Aim of the exercise: The expected output is every line of the data exactly as shown, minus the images.

[Stored records]
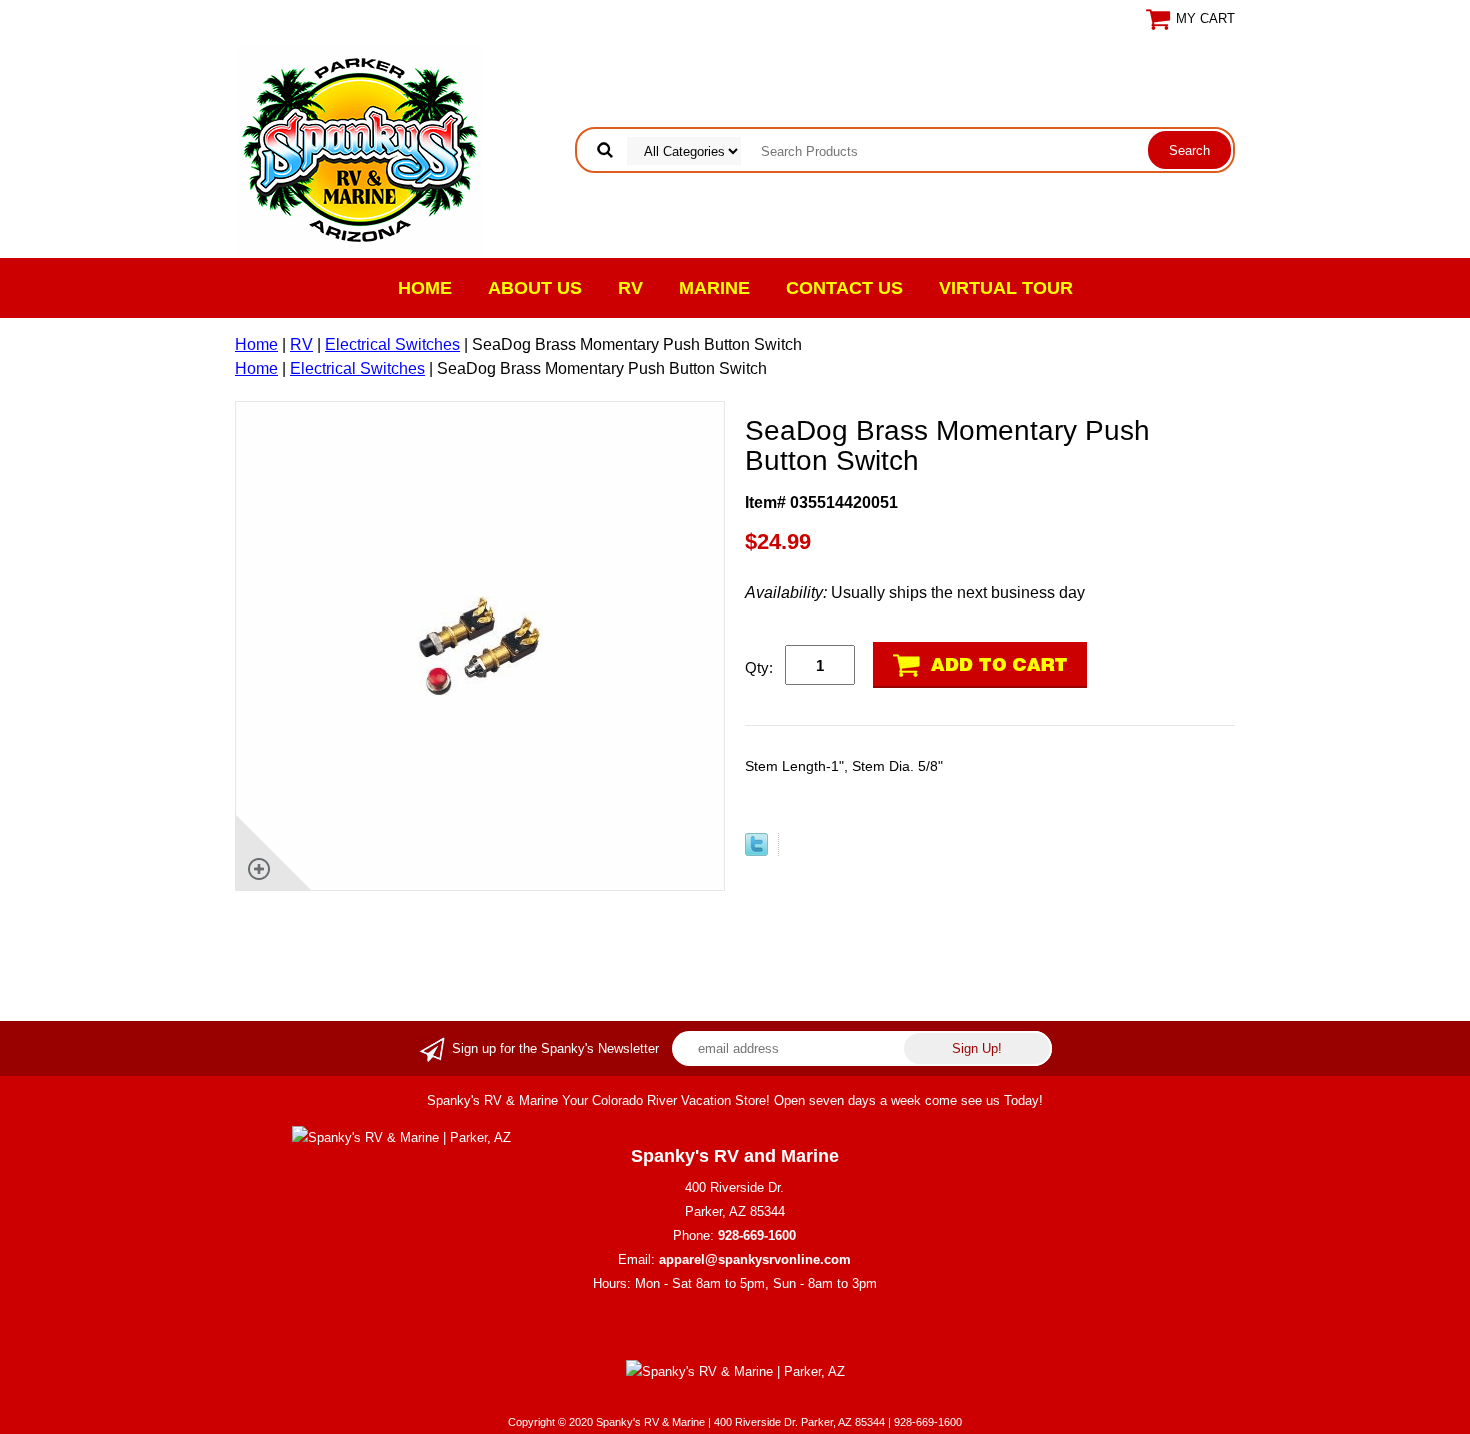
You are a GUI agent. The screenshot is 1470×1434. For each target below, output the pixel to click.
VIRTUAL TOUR (1006, 288)
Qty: (759, 667)
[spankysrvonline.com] (360, 148)
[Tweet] (756, 850)
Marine (714, 288)
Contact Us (844, 288)
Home (425, 288)
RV (630, 288)
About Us (535, 288)
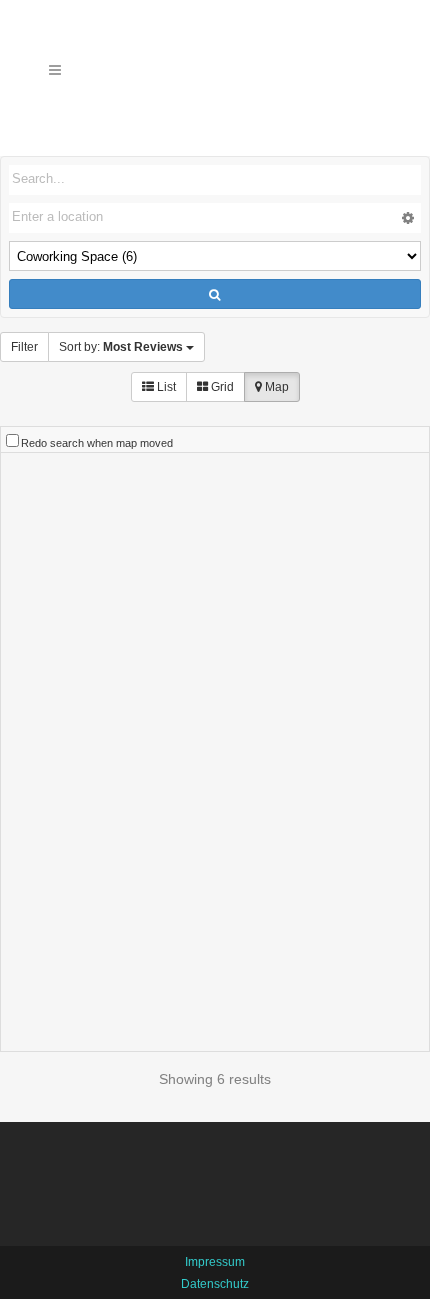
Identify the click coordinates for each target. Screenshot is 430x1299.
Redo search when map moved (97, 443)
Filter (24, 347)
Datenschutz (215, 1284)
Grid (221, 387)
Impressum (215, 1262)
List (165, 387)
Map (275, 387)
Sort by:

Result of this task:
You are a GUI agent. The screenshot is 1470×1434. For each target below, output the pixel to click.
VIRTUAL TOUR (1006, 288)
Qty: (759, 667)
[spankysrvonline.com] (360, 148)
[Tweet] (756, 850)
Marine (714, 288)
Contact Us (844, 288)
Home (425, 288)
RV (630, 288)
About Us (535, 288)
Identify the click coordinates for each target. Screenshot is 430x1299.
Redo search when map moved (97, 443)
Filter (24, 347)
Datenschutz (215, 1284)
Grid (221, 387)
Impressum (215, 1262)
List (165, 387)
Map (275, 387)
Sort by:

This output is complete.